Getting Lit at Xmas

I learned my lesson last year with those awful blue-tinged “white” LED lights that I strung around the front porch post. This year it was back to good old-fashioned light bulbs.

Drive around town and you’ll see many more people using the LEDs. To me, their cold and steady glow feels sterile.

With incandescent bulbs, you’ll pay more for electricity, but they’re dirt cheap to buy. We’re talking $2.50 per hundred at Lowe’s. There are 2300 lights on that tree in this picture, so you do the math.

On Long Island, America’s headquarters for good taste and style, Newsday finds that the debate rages on, but I’m with this guy:

Keith Buerkert of Island Park, another Christmas-light fanatic, is turned off by LEDs.
“I’m still using the regular lights because I don’t like the way the LEDs shine,” said Buerkert. He has almost 12,000 incandescent lights in his display, he said, and runs a side business installing lights for neighbors.
“I don’t like the [LED’s] color. They’re not as bright as the others,” Buerkert said.
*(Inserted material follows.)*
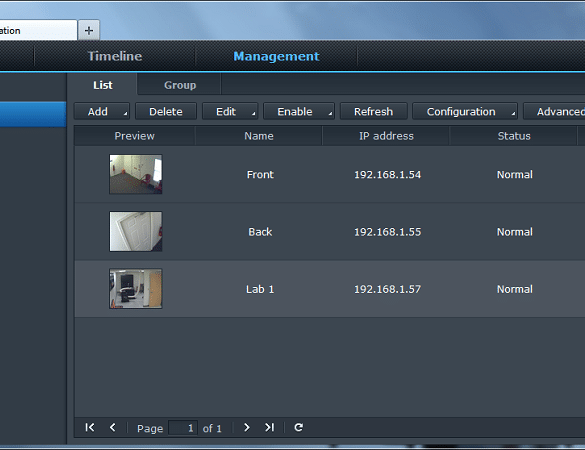Select the Management tab
Screen dimensions: 585x450
coord(276,56)

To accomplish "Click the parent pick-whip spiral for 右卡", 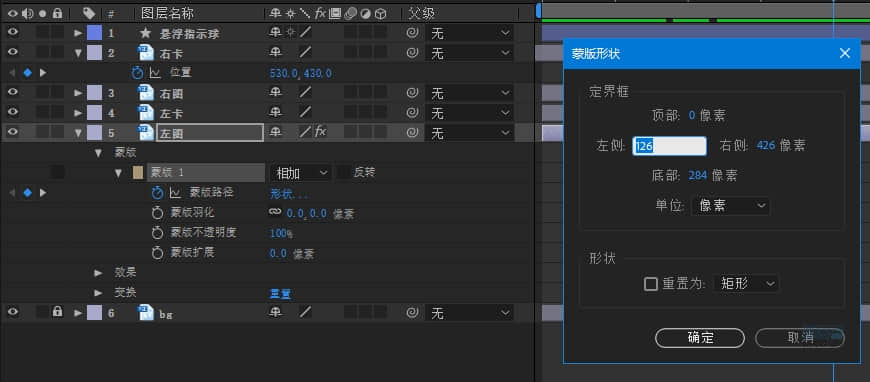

It would be goofy to romanticize something as trivial as a tiny light, but strip away the heat of an incandescent bulb, the brightly burning and fragile filament that glows hotly in the night, and you really take a little something out of Christmas.

Just call me goofy.

6 thoughts on “Getting Lit at Xmas

  1. The NY Times gets in on the act:

    Somewhere along the way, white lights came to represent a sort of sophistication; one need only behold the acres of white-only lights blanketing Fifth Avenue in recent years. (Rockefeller Center has it both ways: the big tree is drenched with multicolored lights, but the smaller ones surrounding it have white.)
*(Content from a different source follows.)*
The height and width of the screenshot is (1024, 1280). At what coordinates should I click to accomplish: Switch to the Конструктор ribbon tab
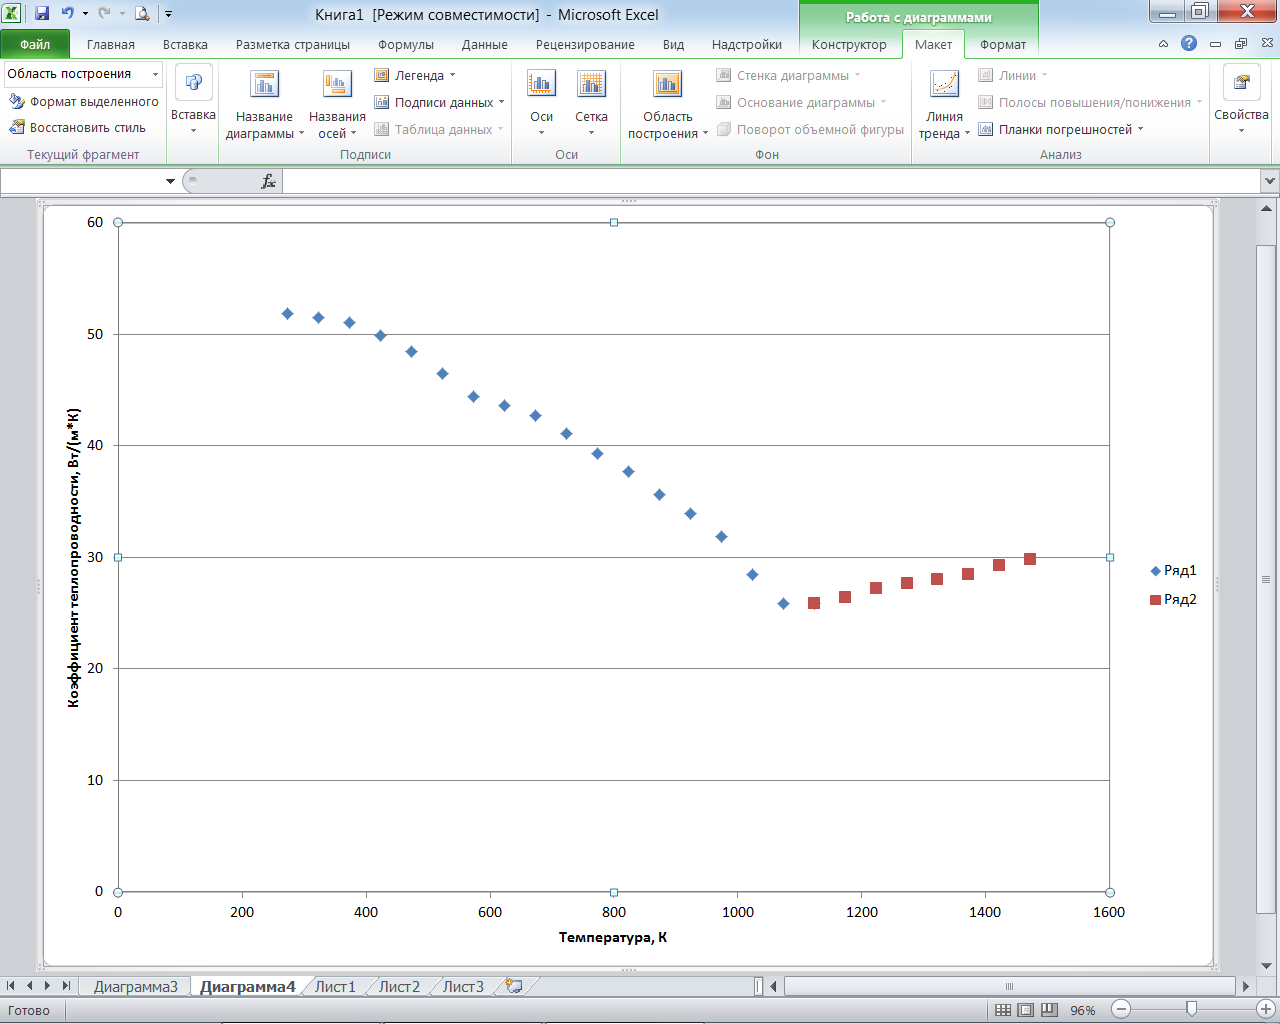coord(848,44)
  2. I figure I’d have to keep on sets of LED lights for the equivalent of an entire year to get back the “energy savings” vs. the more obvious decorative stylings of good old filament lights.

    Besides LED sounds great as an acronym but when you spell out it out – light emitting diode – it sounds like a medical treatment. I’ll side with goofy and trivial.

    1. I am interested in seeing LED’s that will replace standard household bulbs — and subsequently get rid of the compact fluorescents.